• EXTRACT PROVIDED:
————————
Two Seattle Fire Stations Designed by Schacht Aslani Architects Win LEED Designations, F.I.E.R.O. Honor Awards


By Alan M. Petrillo

Two Seattle (WA) Fire Department stations designed by the same architectural firm, part of a city of Seattle program to improve all 34 of its fire stations with either seismic upgrades or build new stations, won prestigious Leadership in Energy and Environmental Design (LEED) designations and Fire Industry Education Resource Organization (F.I.E.R.O.) Honor Awards, among other awards.

Fire Station 20 at 2800 15th Avenue West, designed by Schacht Aslani Architects of Seattle, was certified as LEED Platinum in 2015 with 98 points, the highest score of any new building the United States and the highest score of any fire station, and won the F.I.E.R.O. Honor Award in 2016.

Fire Station 30 at 2931 S. Mt. Maker Blvd., also designed by Schacht Aslani, was certified LEED Gold in 2010, won the F.I.E.R.O. Honor Award in 2011, a Seattle Design Commission Award for Design Excellence in 2011, a Copper Development Association award for copper in architecture in 2012, and an AIA WA Council Civic Design Awards citation in 2013.
————————
• COMPLETE THE FOLLOWING:
**A.** Translate this sentence from the article on the Seattle fire stations into Spanish: "Fire Station 30 at 2931 S. Mt. Maker Blvd., also designed by Schacht Aslani, was certified LEED Gold in 2010, won the F.I.E.R.O. Honor Award in 2011, a Seattle Design Commission Award for Design Excellence in 2011, a Copper Development Association award for copper in architecture in 2012, and an AIA WA Council Civic Design Awards citation in 2013."
**B.** Does each statement agree with the article on the Seattle fire stations? Answer yes or no for each and quote the words that decide it. (i) Fire Station 20 earned LEED Platinum with 98 points. (ii) Fire Station 30 was certified LEED Platinum. (iii) The city program covers all 34 of Seattle's fire stations.
**C.** Reproduce the part of the article on the Seattle fire stations that opens with the words containing "By Alan M. Petrillo" and closes with "Award in 2016.".

• EXCERPTED RECORDS:
————————
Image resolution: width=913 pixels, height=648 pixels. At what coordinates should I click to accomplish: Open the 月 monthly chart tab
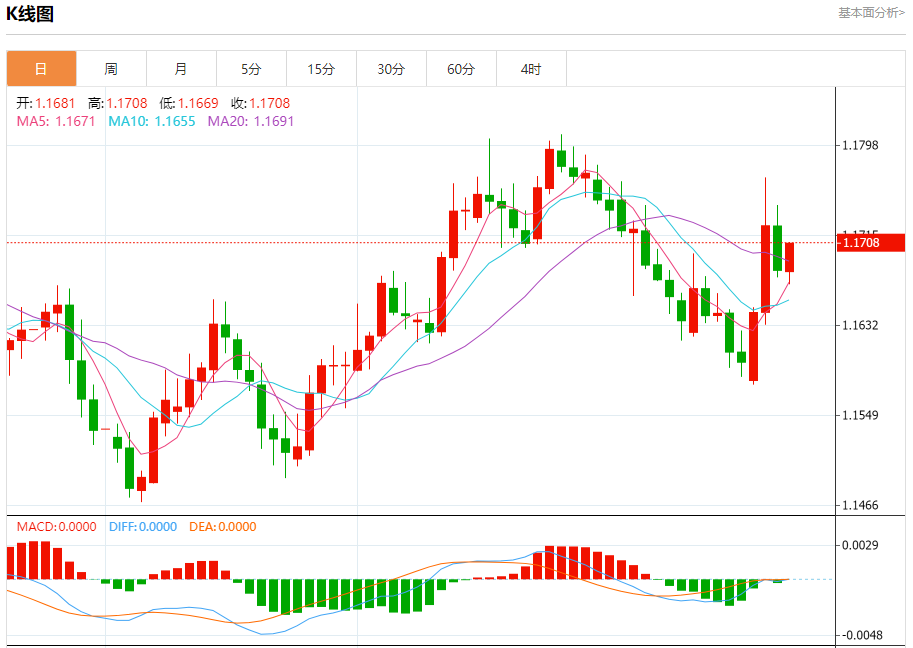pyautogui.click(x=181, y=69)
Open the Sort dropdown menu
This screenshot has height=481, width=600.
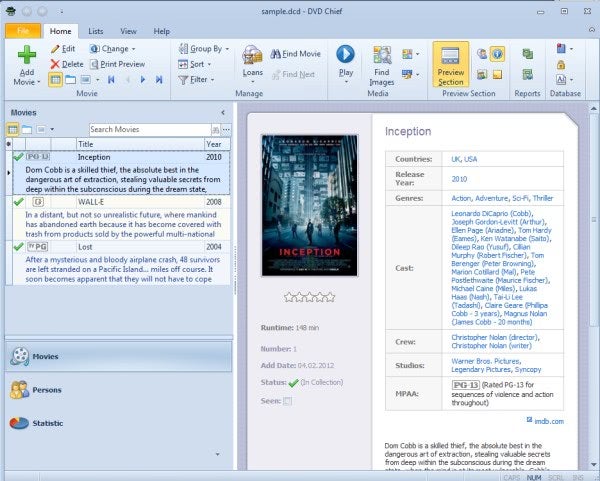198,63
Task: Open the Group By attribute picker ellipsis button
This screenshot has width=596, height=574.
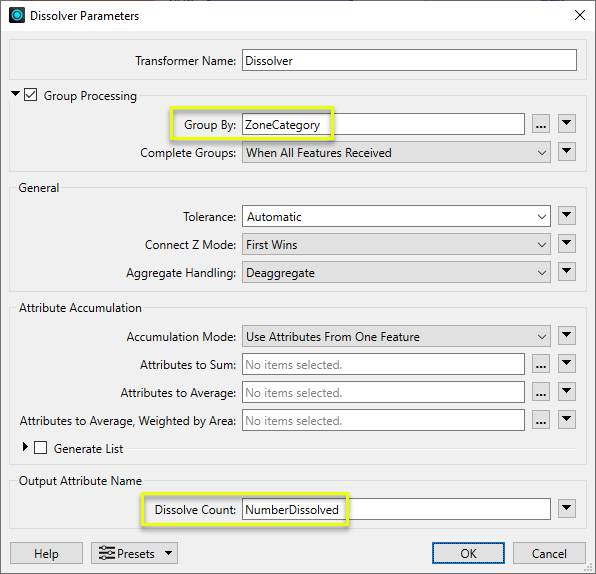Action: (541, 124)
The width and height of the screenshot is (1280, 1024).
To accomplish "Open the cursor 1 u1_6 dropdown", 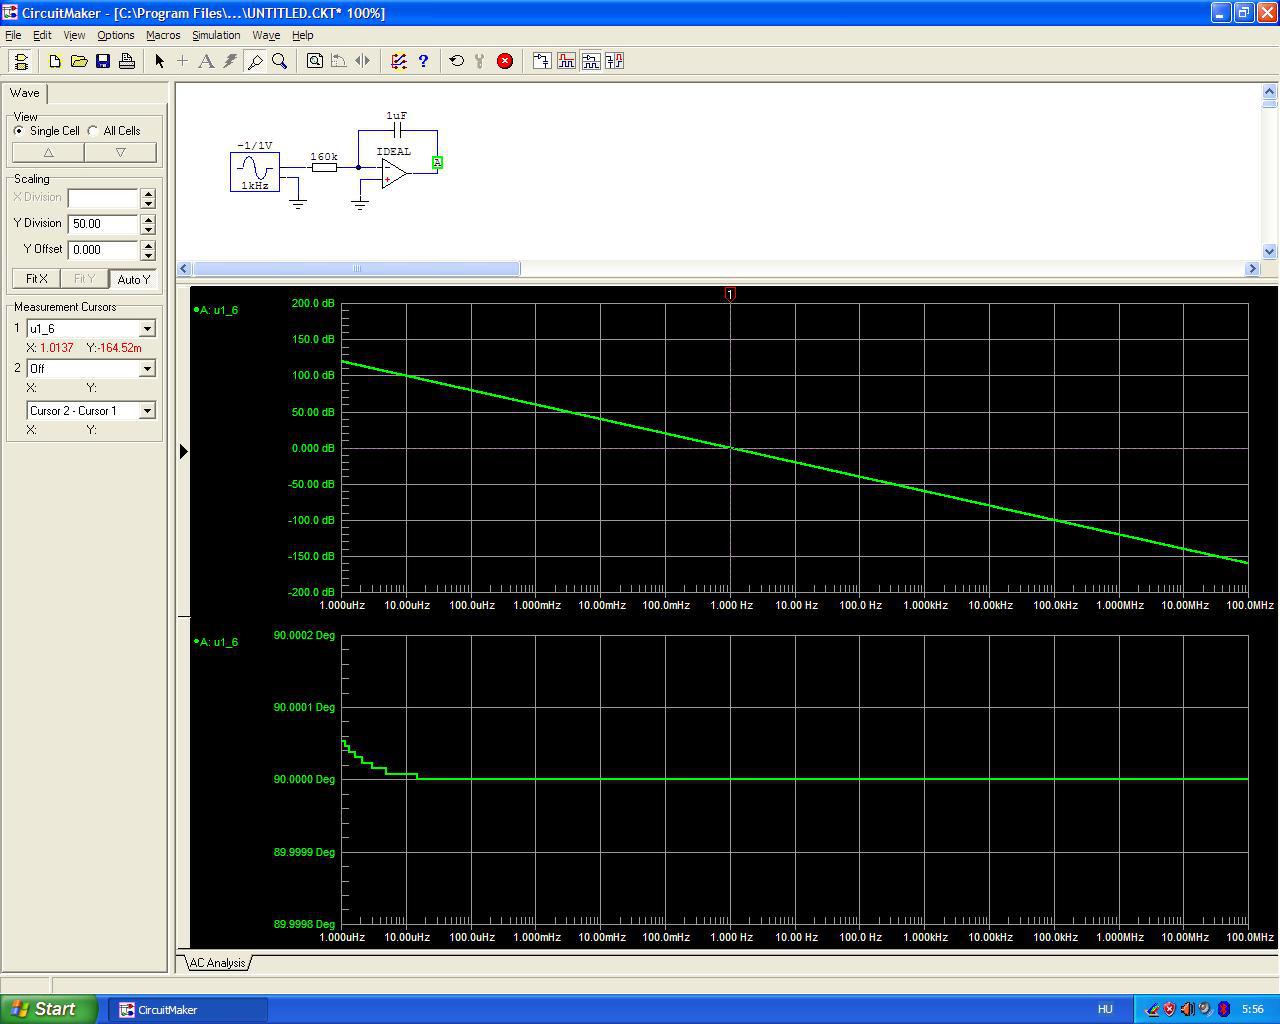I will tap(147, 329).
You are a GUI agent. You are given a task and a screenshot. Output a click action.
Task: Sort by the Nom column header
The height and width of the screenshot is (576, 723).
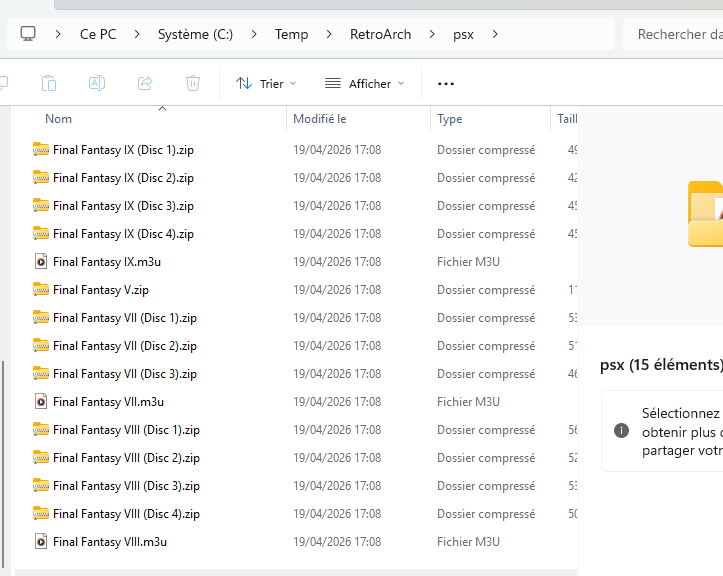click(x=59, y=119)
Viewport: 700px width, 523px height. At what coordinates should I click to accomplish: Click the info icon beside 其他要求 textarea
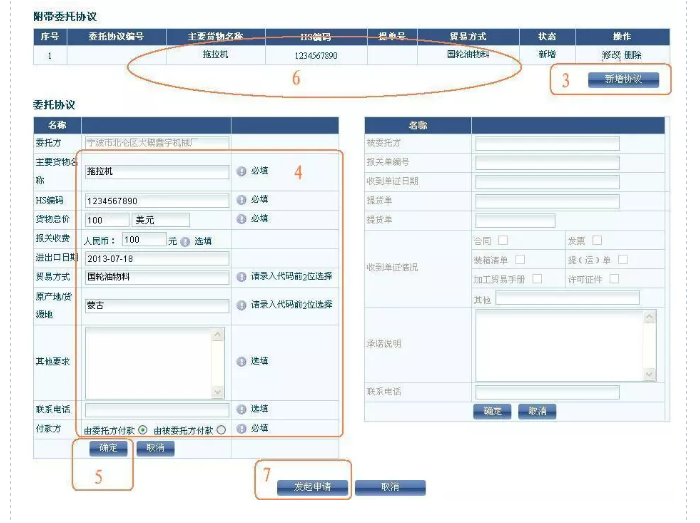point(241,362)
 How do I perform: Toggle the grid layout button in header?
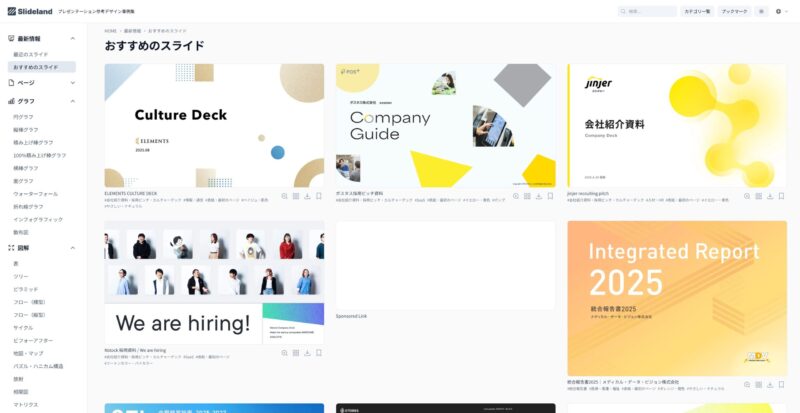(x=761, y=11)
————————
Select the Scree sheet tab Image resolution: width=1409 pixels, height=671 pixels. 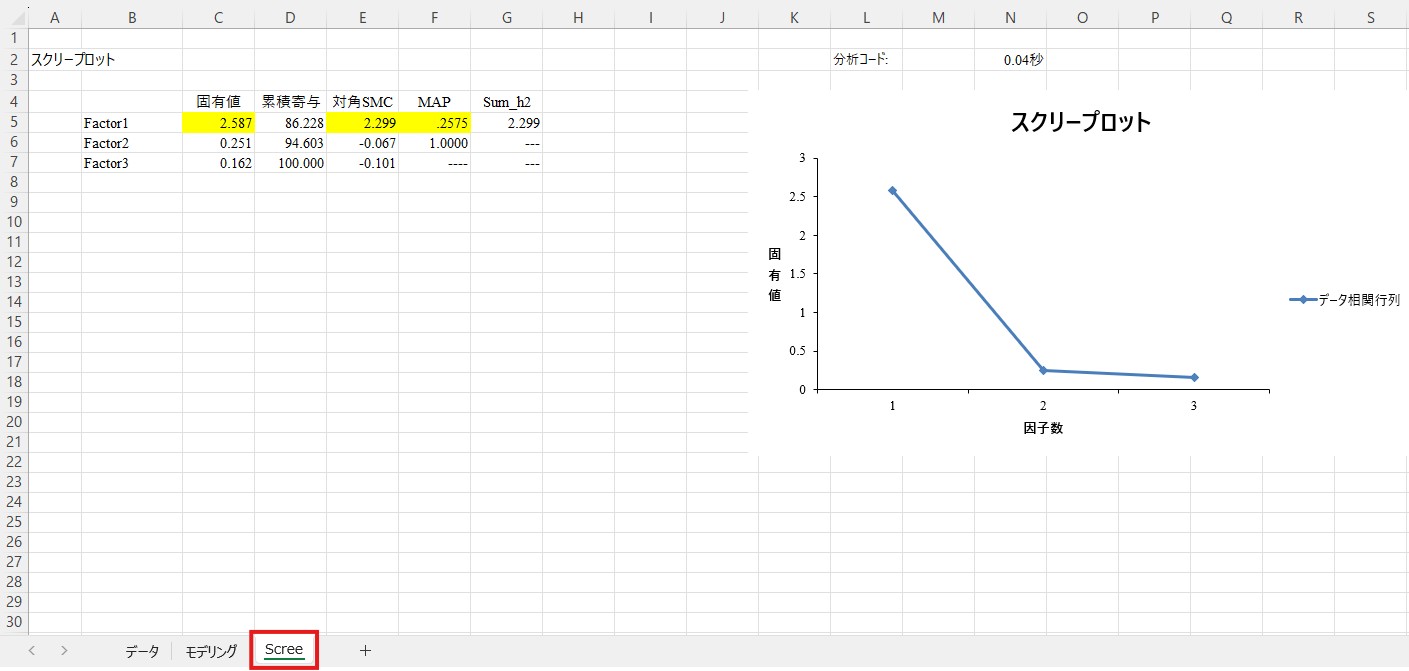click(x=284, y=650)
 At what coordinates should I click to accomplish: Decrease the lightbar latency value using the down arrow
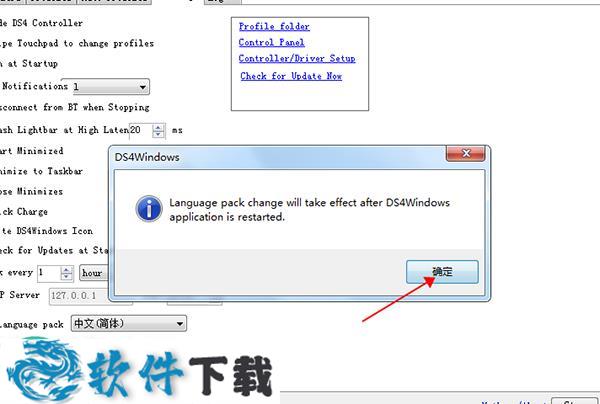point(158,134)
————————
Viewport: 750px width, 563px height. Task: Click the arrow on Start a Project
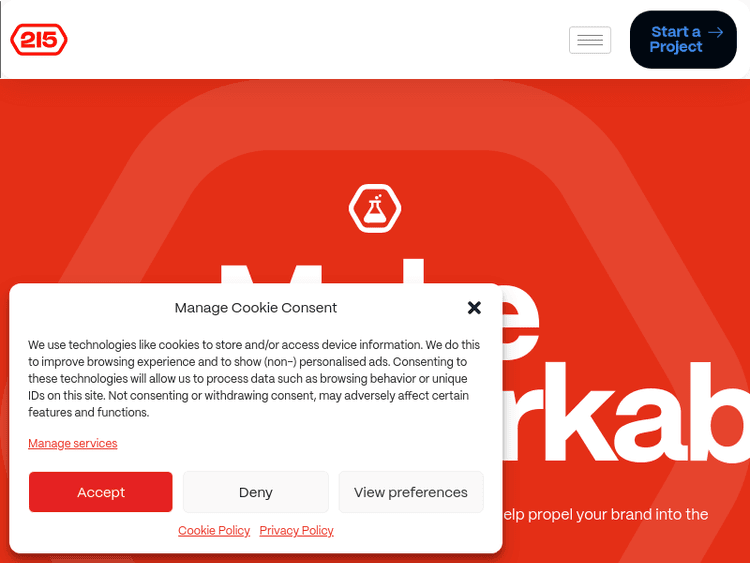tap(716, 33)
————————
• WRITTEN ANSWERS:
**A.** La Estación de Bomberos 30, en 2931 S. Mt. Maker Blvd., también diseñada por Schacht Aslani, obtuvo la certificación LEED Gold en 2010 y ganó el F.I.E.R.O. Honor Award en 2011, un Seattle Design Commission Award for Design Excellence en 2011, un premio de la Copper Development Association por el cobre en la arquitectura en 2012 y una mención de los AIA WA Council Civic Design Awards en 2013.

**B.**
(i) Yes: "was certified as LEED Platinum in 2015 with 98 points"
(ii) No: "was certified LEED Gold in 2010"
(iii) Yes: "to improve all 34 of its fire stations"

**C.**
By Alan M. Petrillo

Two Seattle (WA) Fire Department stations designed by the same architectural firm, part of a city of Seattle program to improve all 34 of its fire stations with either seismic upgrades or build new stations, won prestigious Leadership in Energy and Environmental Design (LEED) designations and Fire Industry Education Resource Organization (F.I.E.R.O.) Honor Awards, among other awards.

Fire Station 20 at 2800 15th Avenue West, designed by Schacht Aslani Architects of Seattle, was certified as LEED Platinum in 2015 with 98 points, the highest score of any new building the United States and the highest score of any fire station, and won the F.I.E.R.O. Honor Award in 2016.